Description of the task:
Only the lines from the one containing "Image resolution: width=500" through the end of the records should be retyped, exactly and including both ends; pictures stay out.

Exercise inputs:

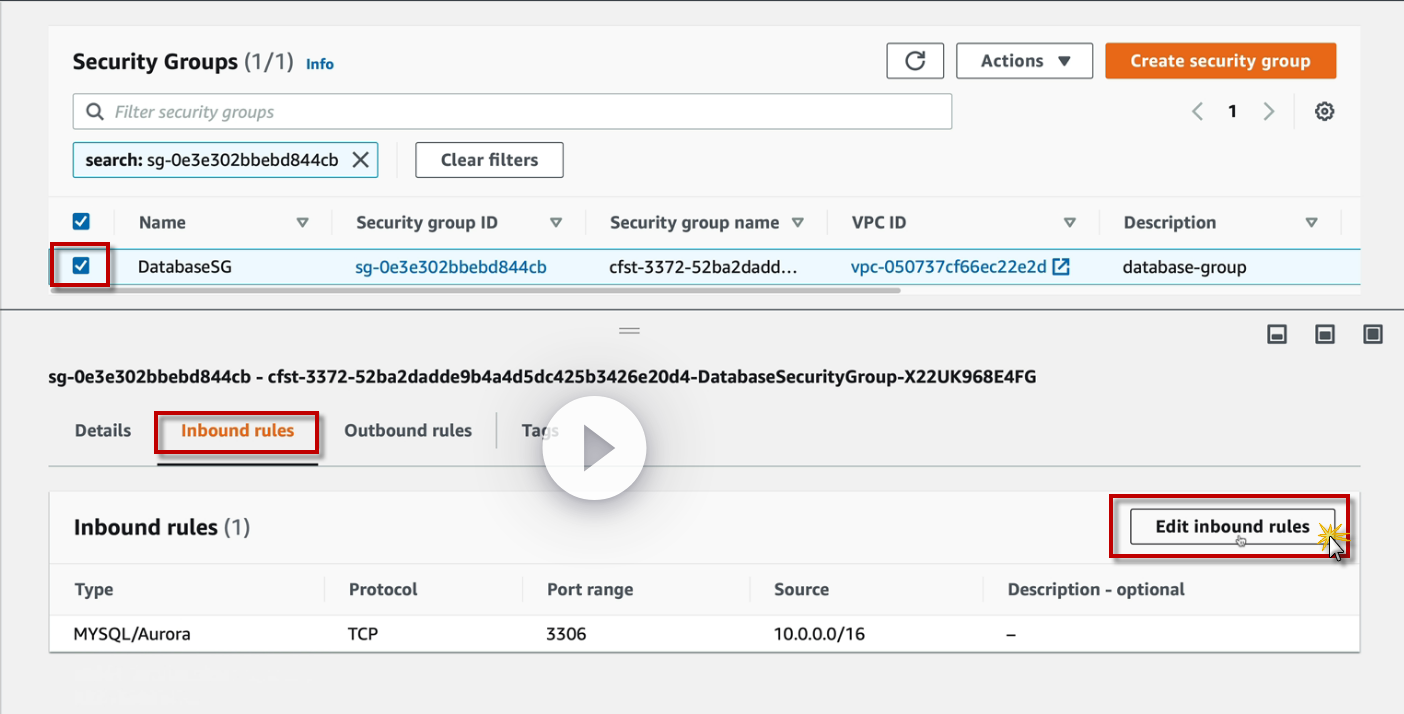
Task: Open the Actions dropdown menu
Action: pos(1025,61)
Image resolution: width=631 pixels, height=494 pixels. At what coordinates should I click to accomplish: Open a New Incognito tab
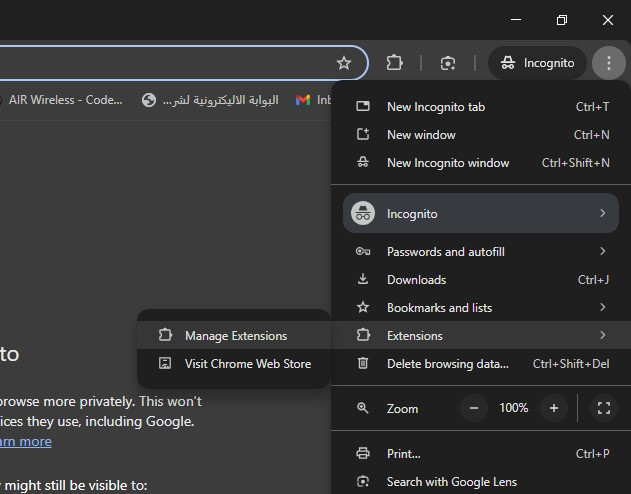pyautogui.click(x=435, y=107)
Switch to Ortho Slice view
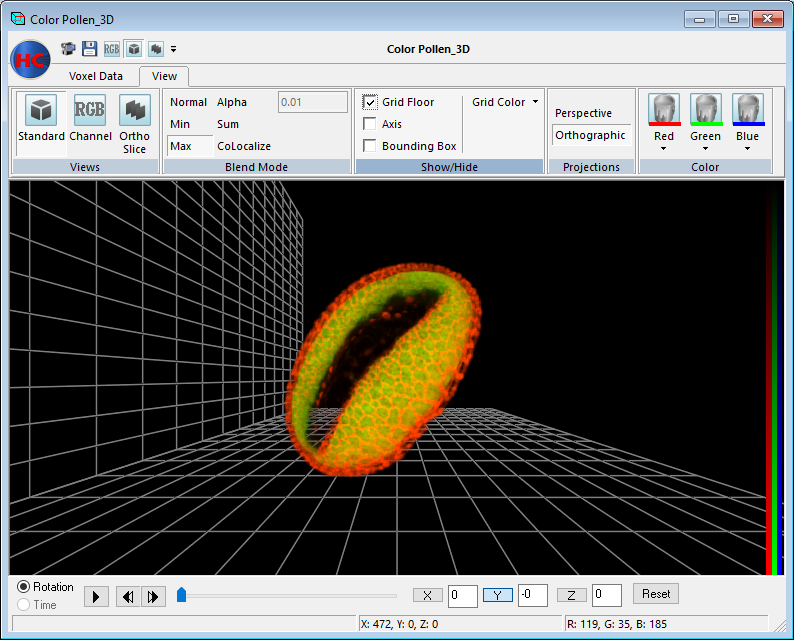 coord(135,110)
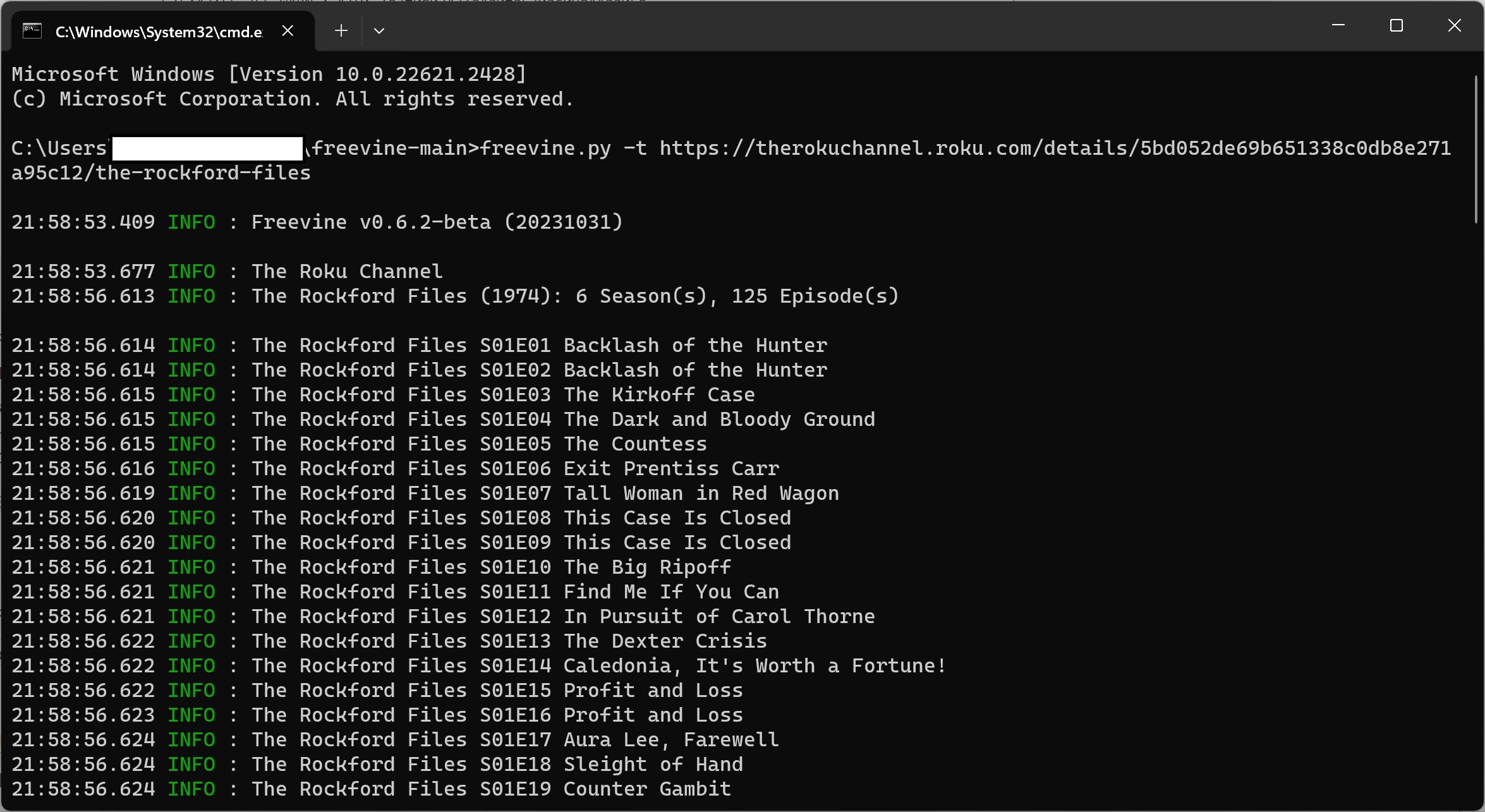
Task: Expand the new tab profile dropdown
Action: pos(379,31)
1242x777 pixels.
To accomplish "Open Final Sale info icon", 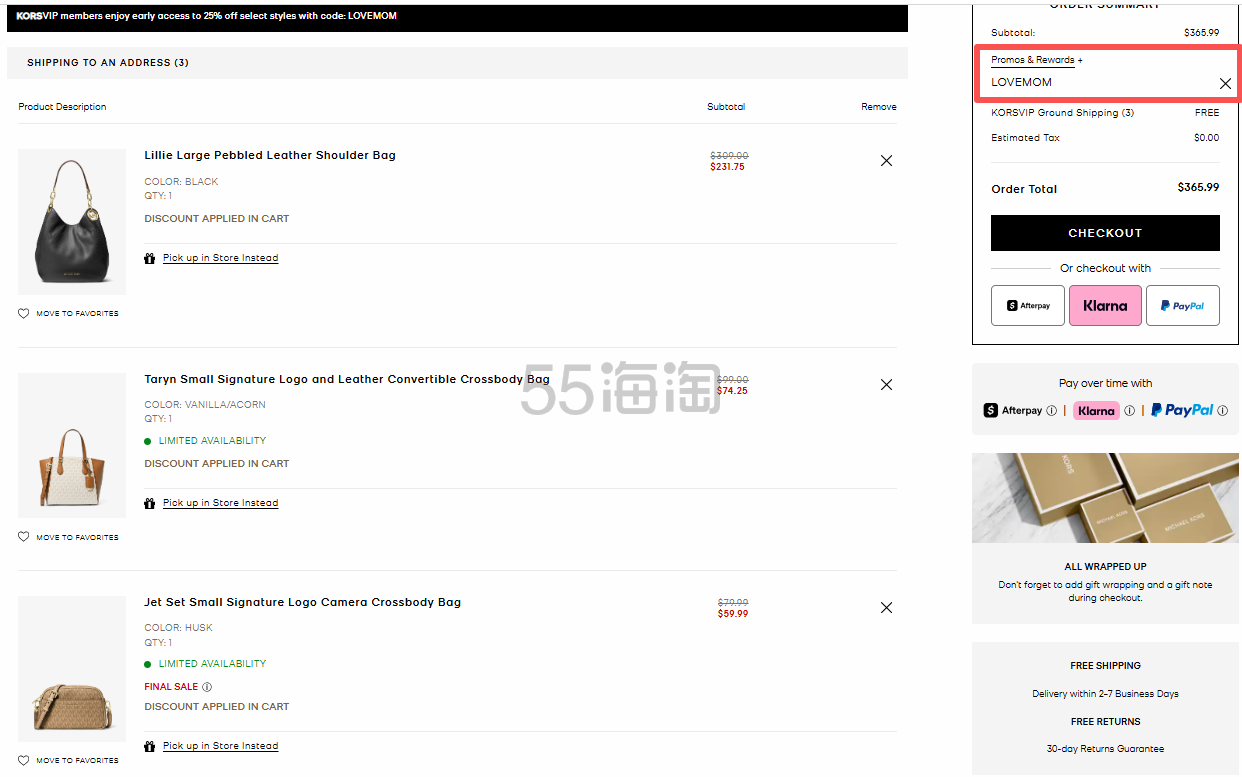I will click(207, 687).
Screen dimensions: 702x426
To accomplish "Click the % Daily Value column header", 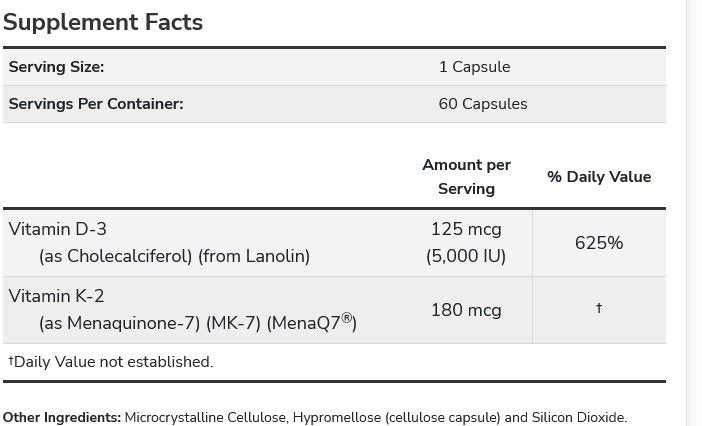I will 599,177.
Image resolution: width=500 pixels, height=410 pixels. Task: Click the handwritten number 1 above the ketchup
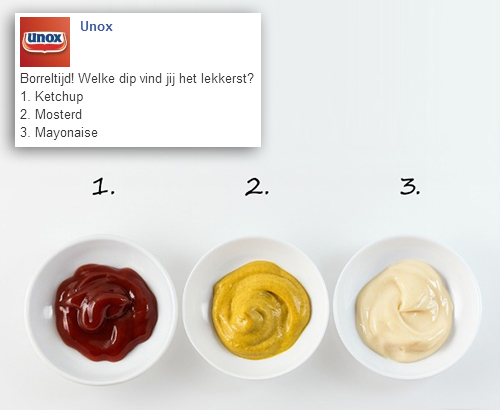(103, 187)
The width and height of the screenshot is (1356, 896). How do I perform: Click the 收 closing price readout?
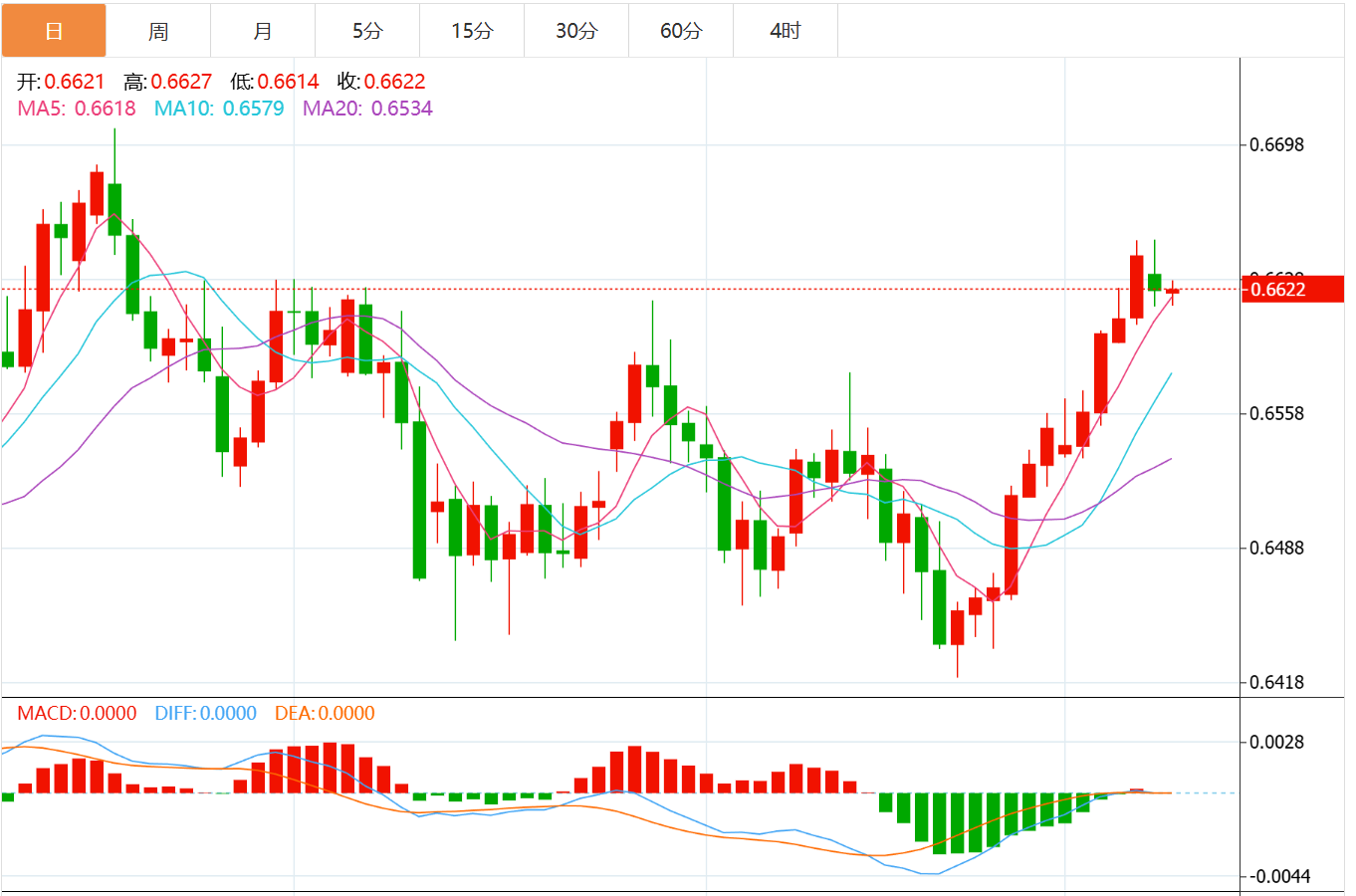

Output of the exercise:
Image resolution: width=500 pixels, height=410 pixels. Task: Click the handwritten number 1 above the ketchup
(103, 187)
The width and height of the screenshot is (1356, 896). How do I perform: Click the 收 closing price readout?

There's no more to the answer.